■ **Task description**
Give back the records in their entirety, exactly.

■ **Data provided**
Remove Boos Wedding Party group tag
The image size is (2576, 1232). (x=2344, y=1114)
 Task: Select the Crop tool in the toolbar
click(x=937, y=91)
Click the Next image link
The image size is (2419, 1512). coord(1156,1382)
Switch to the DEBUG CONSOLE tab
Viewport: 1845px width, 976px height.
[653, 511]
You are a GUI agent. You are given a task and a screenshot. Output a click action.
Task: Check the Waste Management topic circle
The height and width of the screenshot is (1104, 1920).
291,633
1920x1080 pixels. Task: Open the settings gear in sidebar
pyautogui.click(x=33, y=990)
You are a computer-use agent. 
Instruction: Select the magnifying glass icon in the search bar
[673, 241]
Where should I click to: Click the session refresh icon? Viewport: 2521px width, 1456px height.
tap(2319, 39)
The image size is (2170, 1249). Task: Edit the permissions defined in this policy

■ **Response to the task**
Remove Boos Wedding Party group tag
The image size is (2576, 1232). (x=2344, y=1114)
 Task: Select the Crop tool in the toolbar
click(x=937, y=91)
Click the Next image link
The image size is (2419, 1512). coord(1156,1382)
Switch to the DEBUG CONSOLE tab
Viewport: 1845px width, 976px height.
[653, 511]
You are a GUI agent. You are given a task and a screenshot. Output a click action.
Task: Check the Waste Management topic circle
The height and width of the screenshot is (1104, 1920).
291,633
1920x1080 pixels. Task: Open the settings gear in sidebar
pyautogui.click(x=33, y=990)
You are a computer-use agent. 
Instruction: Select the magnifying glass icon in the search bar
[673, 241]
Where should I click to: Click the session refresh icon? Viewport: 2521px width, 1456px height.
tap(2319, 39)
The image size is (2170, 1249). Task: Edit the permissions defined in this policy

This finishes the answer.